Bar and restaurant owners protest against France's COVID-19 safety restrictions in Cambrai, France [Pascal Rossignol/Reuters]
Paris, August 8 (RHC)-- Tens of thousands of protesters have taken to the streets across France for the fourth weekend in a row against a coronavirus health pass needed to enter a café or travel on an intercity train, two days before the new rules come into force.
Championed by President Emmanuel Macron, the regulations make it obligatory to have either a full course of vaccination against COVID-19, a negative test or be recently recovered from the virus to enjoy routine activities.
Macron, who faces re-election next year, hopes to encourage all French to be vaccinated against the disease and thereby defeat the virus and its fast-spreading Delta variant. However, opponents who have turned out en masse in the past weeks, argue the rules encroach on civil liberties in a country where individual freedom is prized.
Beginning Monday, the health pass will be needed to eat in a restaurant or enjoy a drink in a café both indoors and on a terrace. It will be obligatory on intercity transport, including high-speed trains and domestic flights, although will not be needed on metro systems and suburban transport.
The pass has already been required since July 21 to visit cultural venues such as cinemas, theatres and museums. Its extension was approved by France’s Constitutional Council on Thursday.
In several protests in Paris, thousands marched from the western suburbs to the centre, chanting “Freedom!” and “Macron, we don’t want your pass!”.
At least 37,000 people protested in the Provence-Alpes-Cote d’Azur region on the Mediterranean coast in cities including Toulon, Nice and Marseille, officials said. Slogans included “the health pass means the death of freedoms.”

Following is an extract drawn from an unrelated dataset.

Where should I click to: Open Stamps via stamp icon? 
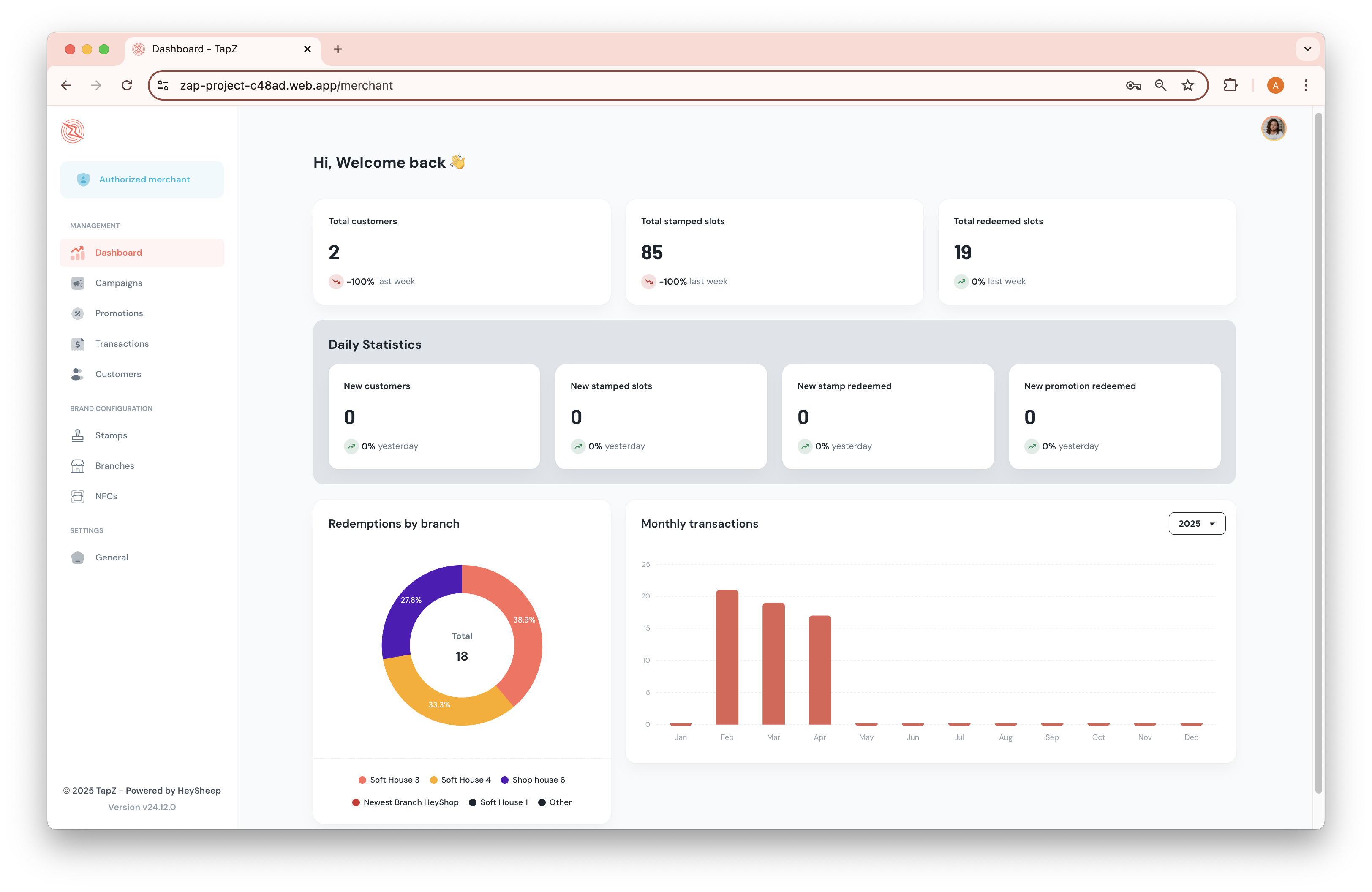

The interior ministry said more than 200,000 people protested last weekend and more than 160,000 the weekend before. Police said they expect the numbers to decrease this weekend. Although many of the protesters are among those refusing to be vaccinated, some have taken the jabs but object to the principle of the health pass.

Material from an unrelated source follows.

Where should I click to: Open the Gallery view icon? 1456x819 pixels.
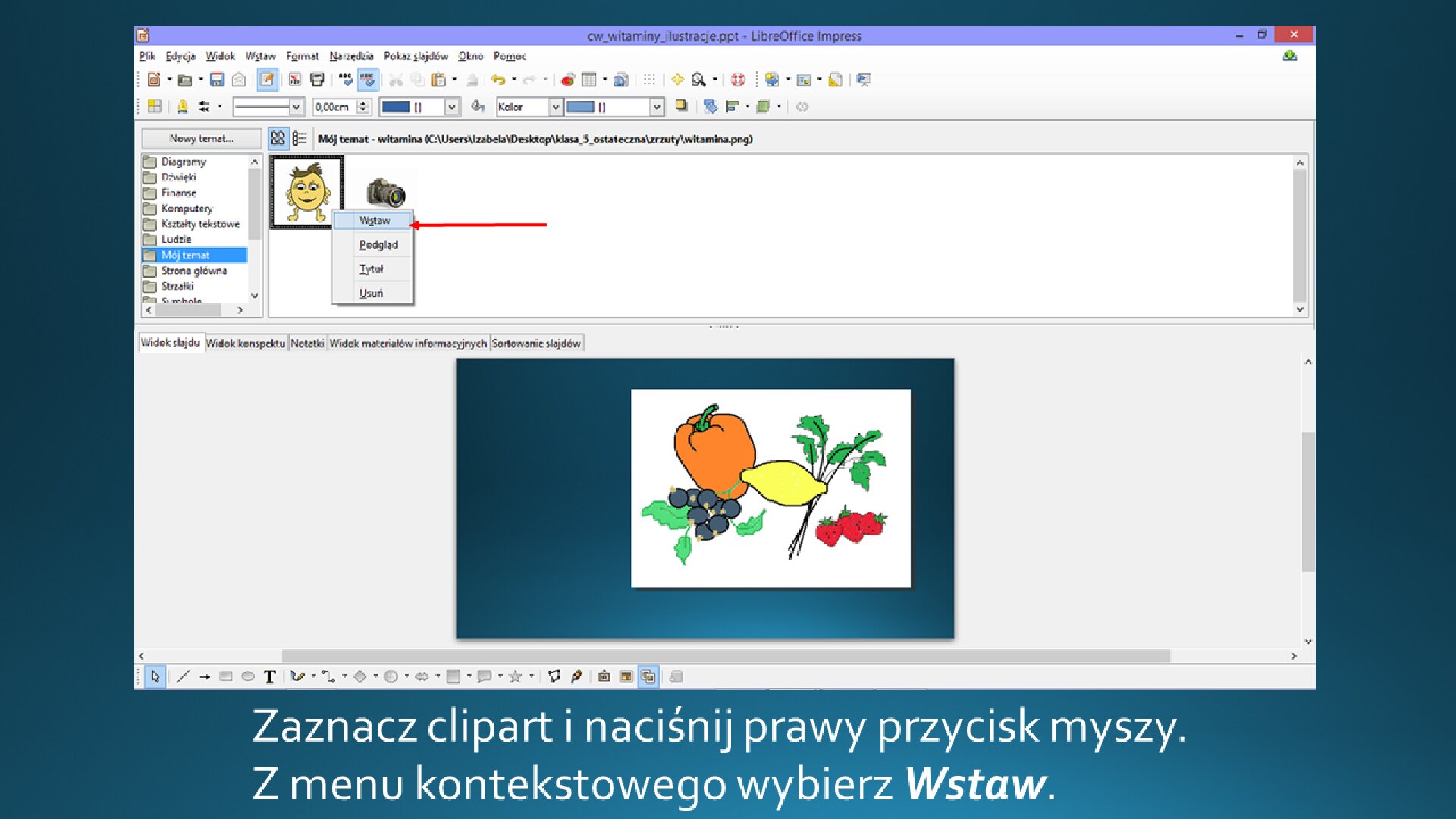(772, 79)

Journalist Anne-Elisabeth Moutet said people who took to the streets in France had different issues with the health pass. “There are fairly extreme right-wingers who are against vaccination. You also have left-wingers who are against the attempt to attack civil liberties,” she told Al Jazeera.
Government spokesman Gabriel Attal said the pass, which under current rules will be required until November 15, was needed to avoid further restrictions as the country fights a fourth wave of the pandemic.

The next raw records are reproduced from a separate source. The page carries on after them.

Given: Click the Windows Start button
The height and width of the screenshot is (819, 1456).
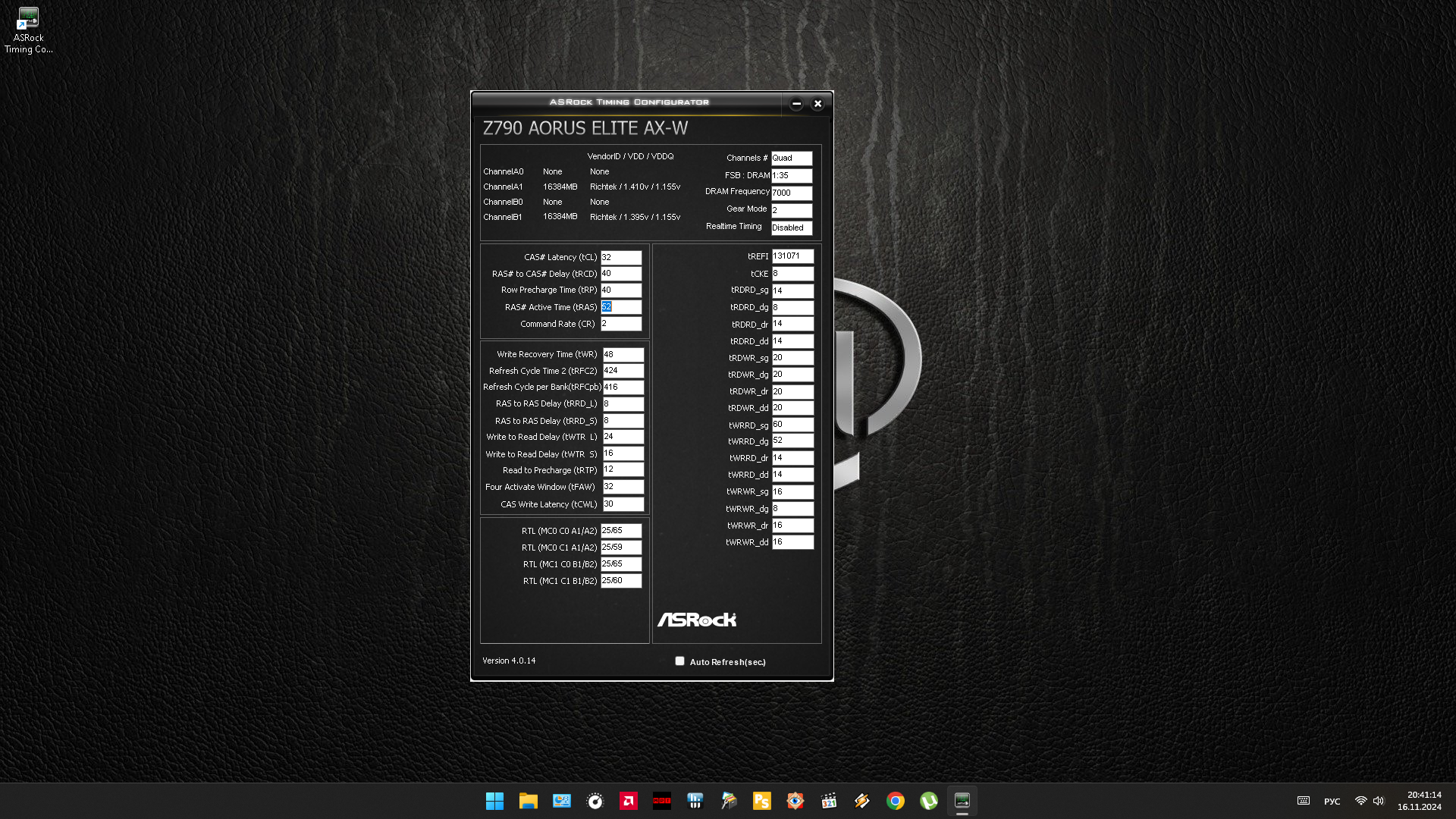Looking at the screenshot, I should [494, 801].

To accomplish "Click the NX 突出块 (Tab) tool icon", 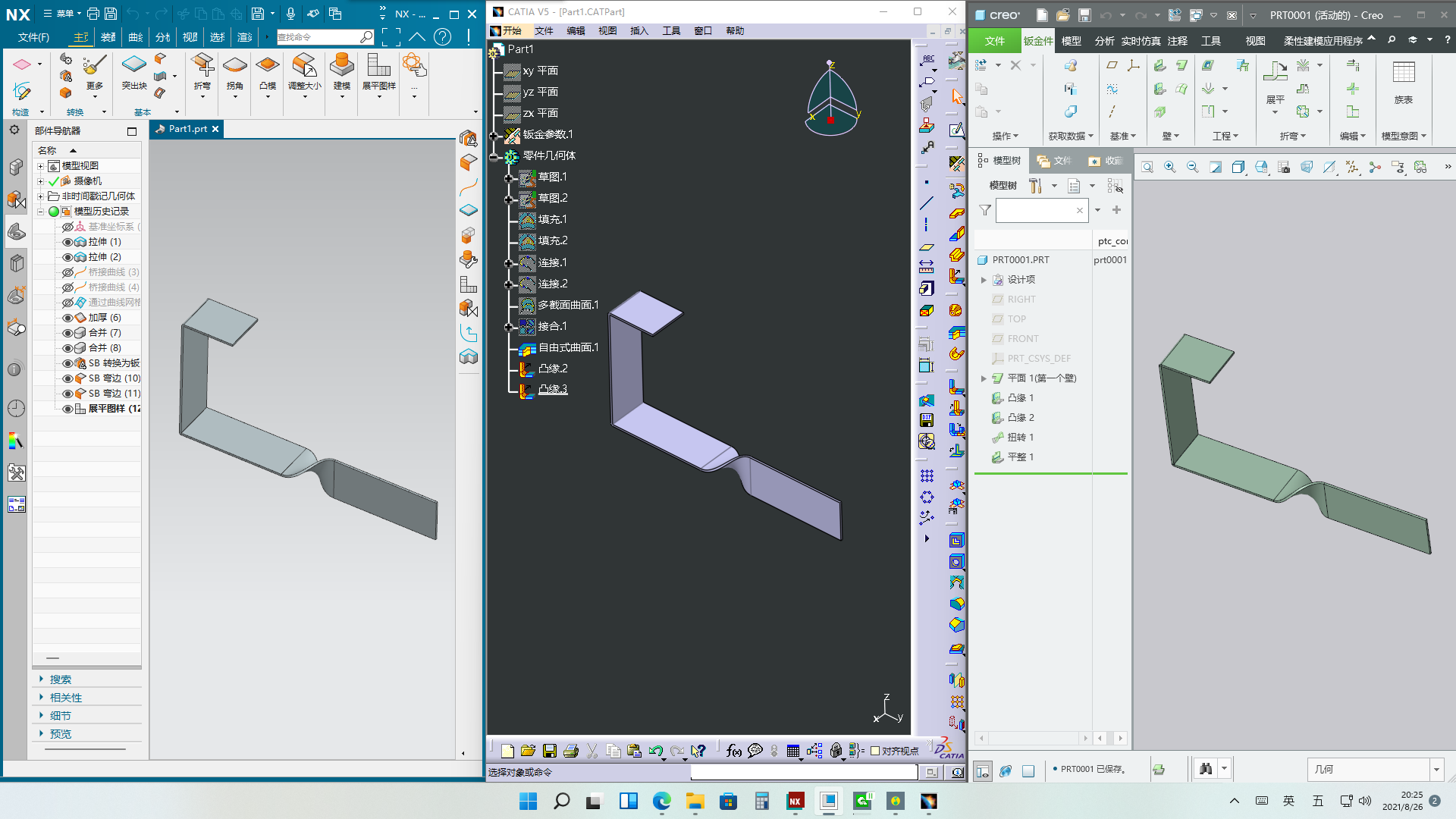I will pyautogui.click(x=133, y=65).
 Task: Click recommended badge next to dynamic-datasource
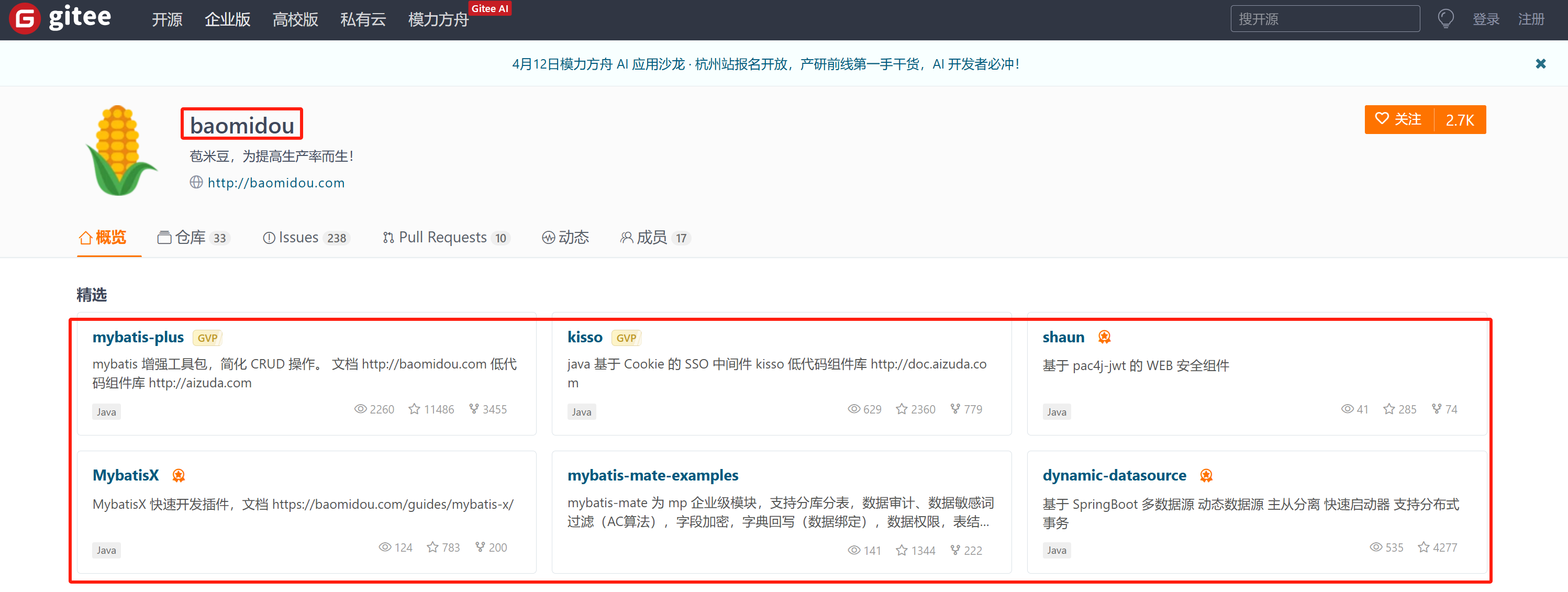coord(1206,475)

Macron, who is still at his official holiday residence in the south of France, has in recent days repeatedly taken to the social media platform TikTok, popular among young people, to get his message across.
“Get vaccinated. Get vaccinated. Get vaccinated,” Macron said in the latest video on Friday. “It’s a question of being a good citizen … our freedom is worth nothing if we infect our friends, neighbours or grandparents. To be free is to be responsible.”
Le Monde daily said Macron’s decision to show no patience with the protesters carried risks, even for a leader who appears to thrive on confrontation as during the 2018-19 “yellow vest” protests. “It is a perilous strategy. Playing with the street is to play with fire,” it said.